------ Document extract ------

03 — RAG at Scale (100M docs, 1k QPS)

Roles: Applied AI Engineer · Search/RAG Engineer · LLM Infrastructure

1. Clarifying Questions

  • Corpus size & growth rate? Update frequency (hourly/daily/static)?
  • Query latency SLO? (Typical: e2e p95 < 1.5s, retrieval p95 < 100ms.)
  • Multi-tenant (per-tenant indices)? Permission filters?
  • Quality target? (Faithfulness, answer relevance via RAGAS.)

2. Capacity Estimation

  • 100M docs × ~5 chunks/doc = 500M chunks
  • Embedding dim 768 × 4 bytes = 3 KB/vector → 1.5 TB raw vectors
  • HNSW index (M=32) ≈ 2× raw → ~3 TB → shard across nodes
  • 1k QPS × top-50 retrieval × HNSW (~10ms cold) → ~10 search nodes minimum

3. Architecture

Query ─► [API] ─► [Hybrid Retriever]
                       ├── BM25 (Elastic/OpenSearch)
                       └── Vector (Qdrant/Vespa/Milvus, sharded HNSW)

------ Material provided ------

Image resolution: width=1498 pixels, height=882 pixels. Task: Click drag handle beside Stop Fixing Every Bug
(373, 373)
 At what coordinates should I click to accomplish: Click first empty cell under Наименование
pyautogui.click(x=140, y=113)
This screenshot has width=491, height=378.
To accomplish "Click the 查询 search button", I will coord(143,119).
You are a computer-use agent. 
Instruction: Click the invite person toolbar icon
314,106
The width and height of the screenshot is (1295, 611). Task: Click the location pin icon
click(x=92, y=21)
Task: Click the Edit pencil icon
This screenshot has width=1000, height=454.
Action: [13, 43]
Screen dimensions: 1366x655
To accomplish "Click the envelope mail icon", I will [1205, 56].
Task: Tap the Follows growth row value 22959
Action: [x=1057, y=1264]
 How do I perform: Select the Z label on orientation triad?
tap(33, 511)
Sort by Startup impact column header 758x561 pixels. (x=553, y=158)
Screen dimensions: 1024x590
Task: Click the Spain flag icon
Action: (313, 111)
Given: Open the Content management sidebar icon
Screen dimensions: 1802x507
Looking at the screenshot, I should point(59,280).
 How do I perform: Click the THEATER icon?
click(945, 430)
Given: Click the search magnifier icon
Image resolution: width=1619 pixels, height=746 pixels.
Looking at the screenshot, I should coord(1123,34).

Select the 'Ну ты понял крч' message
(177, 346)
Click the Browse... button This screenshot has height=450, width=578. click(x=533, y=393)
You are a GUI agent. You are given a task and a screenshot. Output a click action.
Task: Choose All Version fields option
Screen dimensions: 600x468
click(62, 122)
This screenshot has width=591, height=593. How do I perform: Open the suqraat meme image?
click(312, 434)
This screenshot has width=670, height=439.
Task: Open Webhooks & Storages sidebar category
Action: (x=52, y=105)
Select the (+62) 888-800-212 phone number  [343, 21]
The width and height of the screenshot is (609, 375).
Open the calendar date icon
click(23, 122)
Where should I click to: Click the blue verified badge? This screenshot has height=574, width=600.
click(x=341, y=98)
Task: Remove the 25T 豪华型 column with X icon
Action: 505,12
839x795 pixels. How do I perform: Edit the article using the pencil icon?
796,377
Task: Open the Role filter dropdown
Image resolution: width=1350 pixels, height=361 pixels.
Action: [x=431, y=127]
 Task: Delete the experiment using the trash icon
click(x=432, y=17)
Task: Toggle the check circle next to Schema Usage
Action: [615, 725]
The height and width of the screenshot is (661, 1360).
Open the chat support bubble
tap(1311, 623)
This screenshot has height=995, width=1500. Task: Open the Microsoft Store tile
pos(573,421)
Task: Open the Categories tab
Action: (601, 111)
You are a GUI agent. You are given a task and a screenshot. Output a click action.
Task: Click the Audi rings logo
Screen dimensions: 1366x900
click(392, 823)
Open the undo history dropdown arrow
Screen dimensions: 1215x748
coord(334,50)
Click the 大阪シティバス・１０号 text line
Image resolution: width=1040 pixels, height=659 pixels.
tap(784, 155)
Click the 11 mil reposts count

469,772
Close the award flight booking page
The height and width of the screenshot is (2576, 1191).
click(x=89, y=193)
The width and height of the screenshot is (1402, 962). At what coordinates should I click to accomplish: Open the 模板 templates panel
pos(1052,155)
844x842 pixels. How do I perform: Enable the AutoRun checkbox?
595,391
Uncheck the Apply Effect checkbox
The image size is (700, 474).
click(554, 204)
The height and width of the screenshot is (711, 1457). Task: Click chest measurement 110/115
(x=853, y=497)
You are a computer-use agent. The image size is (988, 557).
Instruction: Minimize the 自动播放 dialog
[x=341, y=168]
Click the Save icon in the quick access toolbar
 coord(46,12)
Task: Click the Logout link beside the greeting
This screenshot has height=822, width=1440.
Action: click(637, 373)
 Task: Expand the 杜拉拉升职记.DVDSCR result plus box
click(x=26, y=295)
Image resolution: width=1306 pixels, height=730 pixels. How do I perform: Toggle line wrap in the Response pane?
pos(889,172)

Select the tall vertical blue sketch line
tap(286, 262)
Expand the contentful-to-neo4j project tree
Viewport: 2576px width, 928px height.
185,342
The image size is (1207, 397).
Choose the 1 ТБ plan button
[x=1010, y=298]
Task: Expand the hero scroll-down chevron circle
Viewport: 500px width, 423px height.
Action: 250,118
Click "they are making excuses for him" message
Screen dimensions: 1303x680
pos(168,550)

------

▶ _Problem set_:
1. From the RAG design notes, list every vector store named as an option for the vector retrieval path.
2. Echo the part of the RAG design notes that opens with the words containing "03 — RAG at" and closes with "Update frequency (hourly/daily/static)?".

▶ _Answers by task_:
1. Qdrant, Vespa, Milvus

2.
03 — RAG at Scale (100M docs, 1k QPS)

Roles: Applied AI Engineer · Search/RAG Engineer · LLM Infrastructure

1. Clarifying Questions

  • Corpus size & growth rate? Update frequency (hourly/daily/static)?